Canadiens Prospect Michael Hage Set to Turn Pro After Michigan's Frozen Four Exit
Denver's Kent Anderson ended Michigan's season in double overtime, and now Canadiens 21st-overall pick Michael Hage faces an immediate fork: sign his ELC or take an ATO with Laval.

Kent Anderson's goal at 12:35 of the second overtime closed the door on Michael Hage's college career and opened another, far more consequential one. Denver's defenseman scored from the slot to lift the Pioneers past Michigan 4-3 in the Frozen Four semifinal at T-Mobile Arena in Las Vegas, ending the Wolverines' season and triggering what figures to be one of the most closely watched contract signings of the spring. The Canadiens' 21st-overall pick from the 2024 NHL Draft is now free to turn pro, and the path he chooses will shape his development well into the 2026-27 season.
The loss stung on multiple levels for Michigan. The Wolverines outshot Denver 52-26 overall, including 21-8 across the two overtime periods, but couldn't solve goaltender Johnny Hicks, who finished with 49 saves. Michigan's 31-8-1 record had made them the No. 1 seed with legitimate championship expectations; the program hasn't appeared in a title game since 2011 or won a national championship since 1998.
Hage's numbers made him the most valuable player walking out of that arena with his season over. The 19-year-old center from Mississauga, Ontario finished his sophomore year with 13 goals, 38 assists, and 51 points in 38 games, a +14 rating that tied him for fourth in NCAA scoring. That total represents a sharp jump from his freshman year's 34 points in 33 games, a season in which he earned Big Ten Freshman of the Year honors and an All-Big Ten Freshman Team selection. Before Michigan, he posted 75 points in 54 USHL games with the Chicago Steel, placing fourth in league scoring and earning an All-USHL First Team nod. The Hockey News currently ranks him ninth among all NHL-affiliated prospects.
Now the decision tree begins. Two distinct paths are on the table. The first: Hage signs his entry-level contract with the Canadiens immediately, potentially suiting up for Montreal's final regular-season game on April 14 against the Philadelphia Flyers before joining the club for the Stanley Cup Playoffs. That date carries an additional layer: April 14 is Hage's 20th birthday. Montreal has already clinched a postseason berth for the second consecutive year, making the playoff path real and immediate. The second option: Hage accepts an amateur tryout with the AHL's Laval Rocket to accumulate pro-pace experience during Laval's own playoff run, then signs his ELC at the start of next season.
Canadiens GM Kent Hughes addressed the situation directly before Michigan faced Denver, saying he was "ready for anything" while acknowledging ongoing conversations with Hage and his agent, though he stopped short of committing to a firm timeline. Head coach Martin St. Louis is also weighing the call. If Hage signs the ELC now, Montreal Gazette columnist Stu Cowan has projected him on the second line alongside Ivan Demidov and Oliver Kapanen.
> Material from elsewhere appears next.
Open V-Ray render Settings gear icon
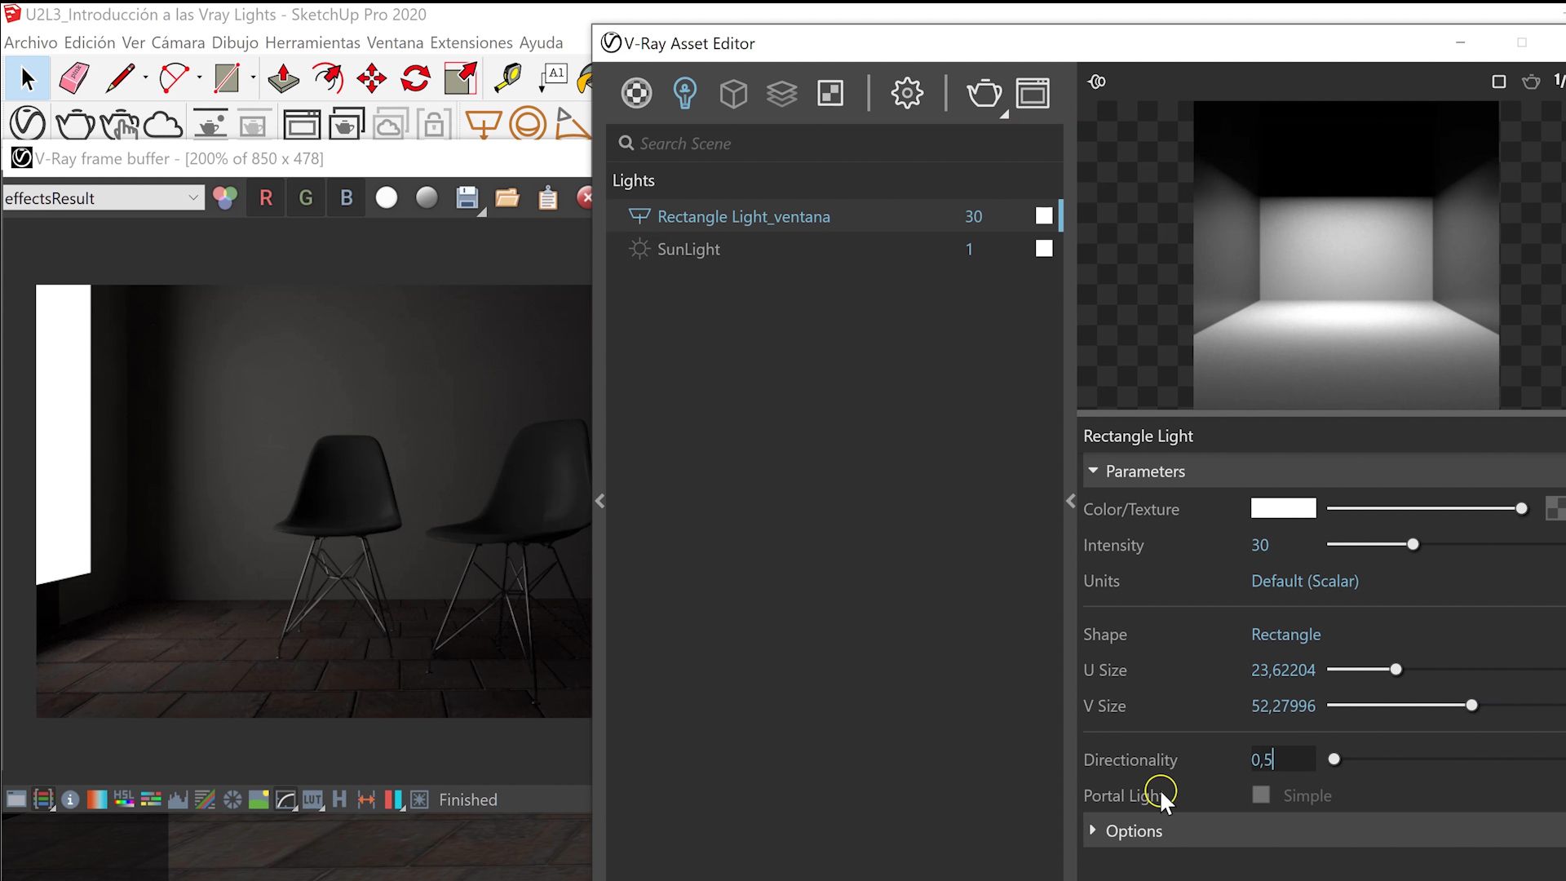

A complication is layered into both scenarios: Hage was managing a lower-body injury throughout the Frozen Four, missing Michigan's first tournament game entirely and returning only as the 13th forward. His physical status will factor heavily into whatever deployment Montreal settles on, and it affects which option carries less developmental risk.
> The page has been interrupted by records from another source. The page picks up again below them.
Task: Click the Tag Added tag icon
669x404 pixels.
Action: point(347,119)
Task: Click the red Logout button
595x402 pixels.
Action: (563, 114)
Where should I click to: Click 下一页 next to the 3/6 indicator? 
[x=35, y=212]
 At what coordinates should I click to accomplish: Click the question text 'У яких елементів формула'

A scout who evaluated Hage before the World Junior Championship described his game this way: "He plays a lot like Robert Thomas. He doesn't have a glaring flaw. Hage is so dynamic, loves attacking the puck, is great in transition, and he loves scoring big goals." His offensive decision-making, deceptive curl-and-release shot, and improved skating are the pieces of his game most ready for the pro level right now. His defensive structure is the piece that will face its sharpest test, where the compressed time and space of professional hockey demand a consistency that college rarely forces.
If Hage goes the ATO route with Laval, the Rocket's playoff schedule provides structured minutes against pro competition without burning a year off his ELC clock. If he signs directly and joins Montreal, he gets immediate postseason exposure but enters a rotation still managing an injury. The organizational comfort with late-season integrations is well-established: Cole Caufield signed in a comparable window in 2021 and became one of the team's top contributors as the Canadiens made a surprise run to the Stanley Cup Final. More recently, Ivan Demidov joined for a late taste of regular-season play before last year's playoffs.
The Canadiens have been planning for this fork since they called Hage's name at Sphere in Las Vegas, where he became the 34th first-round selection in Michigan program history. What happens in the next 48 hours will define whether his 2026-27 season begins as an NHLer who already has playoff games on his résumé, or as a player who spent his first pro summer building on an AHL postseason run in Laval.